**Source:**

Thomas Wagner and the irresistible ‘Amoricello’
Fanny Verliefden of Belgium on her own Lord Loxley daughter ‘Annarico’ was next. The horse showed a softness and lightness which was absolutely standout, but sadly struggled with the changes and made too many costly mistakes to be competitive. Next to ride into the packed-out stadium was the young German girl, Jessica Von Bredow-Werndl on the Son de Niro x Jazz mare ‘Zaire 14’. This combination showed perhaps some of my favourite choreography in the competition and their music had textbook light and shade to match. Sadly though, the horse was too tense and looked too strong and tight to be competitive. Jeroen Devroe of Belgium on Daniel Lousberg’s ‘Eres DL’ were next and also out of the placings on 71.60. Terhi Stegars of Finland followed on her and Tanja Kayser’s little black stallion ‘Axis TSF.’ This super sweet horse did a nice test, the highlight of which was a canter pirouette coming straight from walk. This looked very special and I made a mental note to remember that if I am ever lucky enough to compete at such a high level! They finished on a score of 73.55. Our first five horses were over and it was time for a short break. As the athletes were competing in reverse placing order, I couldn’t see what the next set of tests had to offer!
I was very lucky to have such a great view, right up the front for all the action!
First up for section two was Michael Eilberg for Great Britain aboard the big bay Rufs x Mitjulands gelding ‘Marakov.’ Whilst this music wasn’t so much to my taste, the transitions between the light and shade and also between paces were standout! The textbook effortlessness that melts from one part of the test to another and leaves you surprised when you realise you have gone from trot to walk and on to canter without even noticing. The picture was seamless and harmonious, however a little spoiled by an unsustained halt to finish and a tough score of 74.77. Following this big bay was a super spunky little chestnut gelding by Quattro B, ‘Qui Vincit Dynamis’ ridden by Fabienne Lütkemeier for Germany. The first thing that comes to mind when I think of this combination was total WOW factor changes. They were such a highlight and paired with lovely music this test showed some super moments. Unfortunately these were spoiled by tightness in the mouth and this also spoiled the score, bringing it down to a 74.53.

**Recorded data:**

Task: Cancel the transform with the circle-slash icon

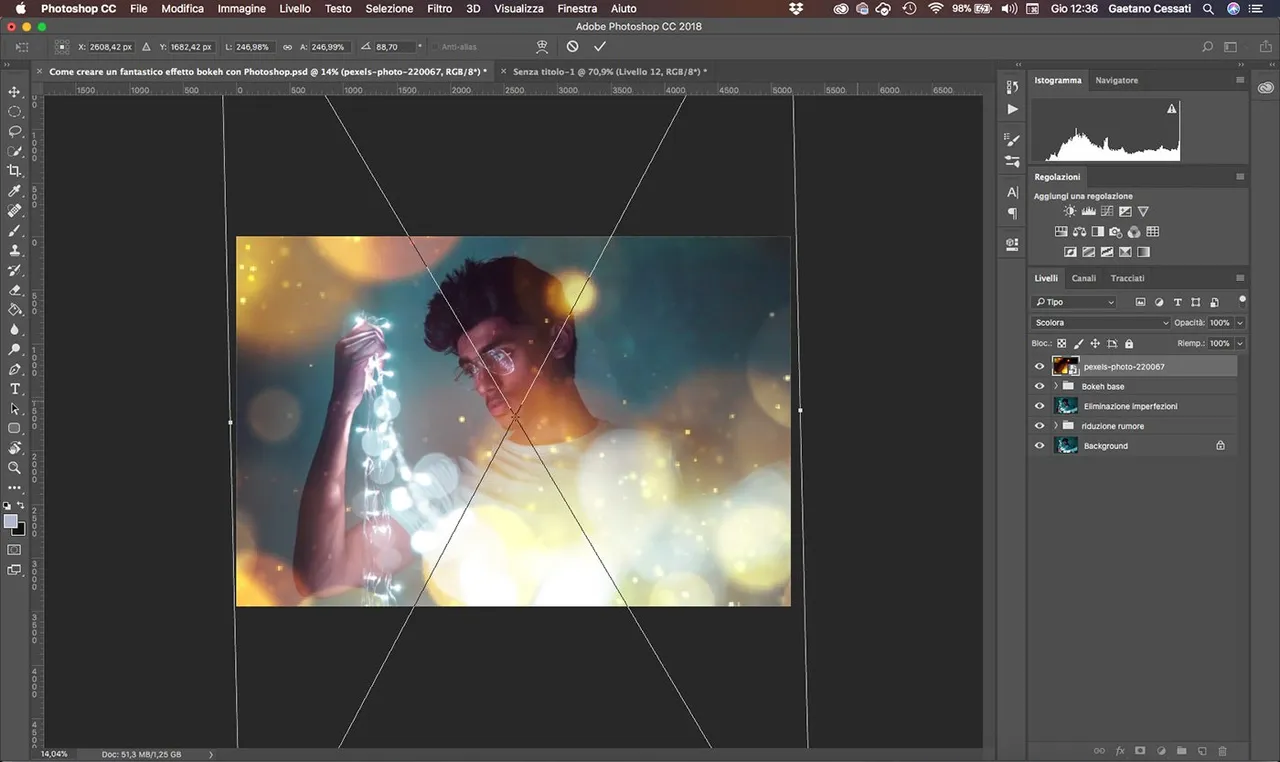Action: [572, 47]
* * *
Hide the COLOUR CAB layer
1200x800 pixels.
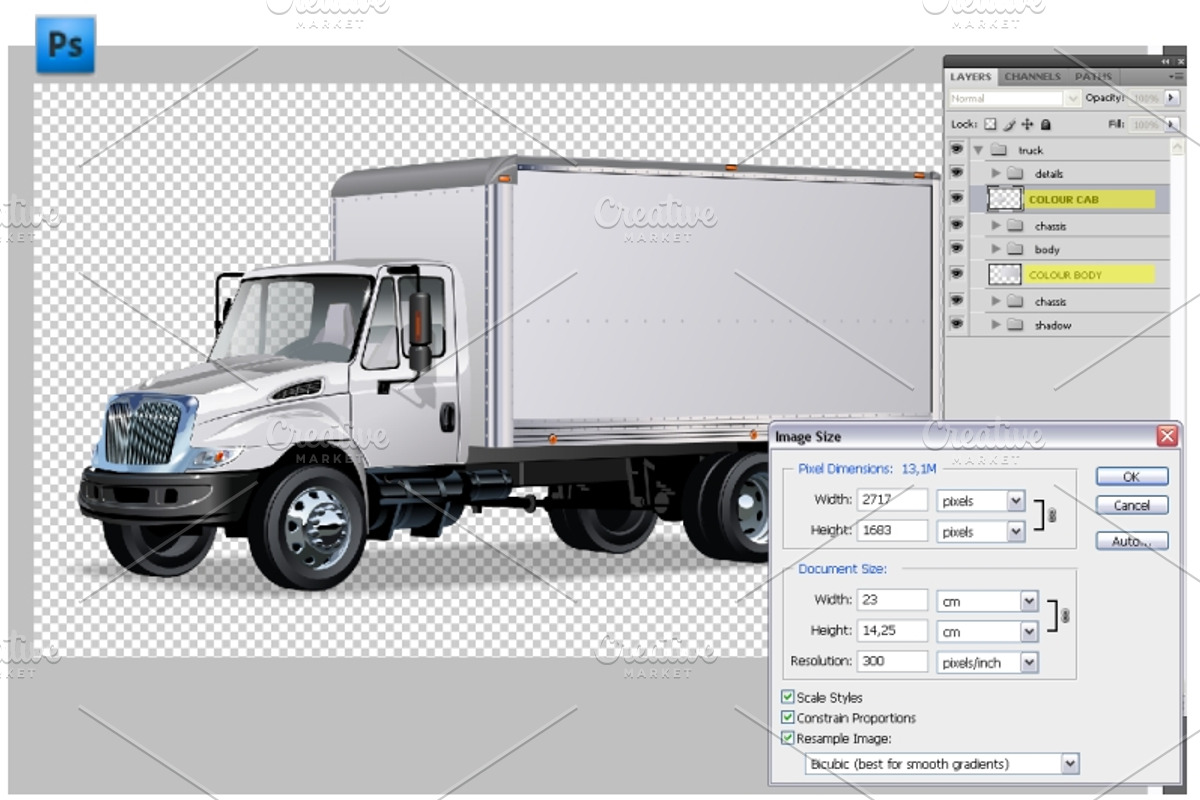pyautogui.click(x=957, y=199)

**To be done:** In the dressage report above, what was the highlight of the test ridden by Terhi Stegars on 'Axis TSF'?

**Problem solution:** A canter pirouette coming straight from walk.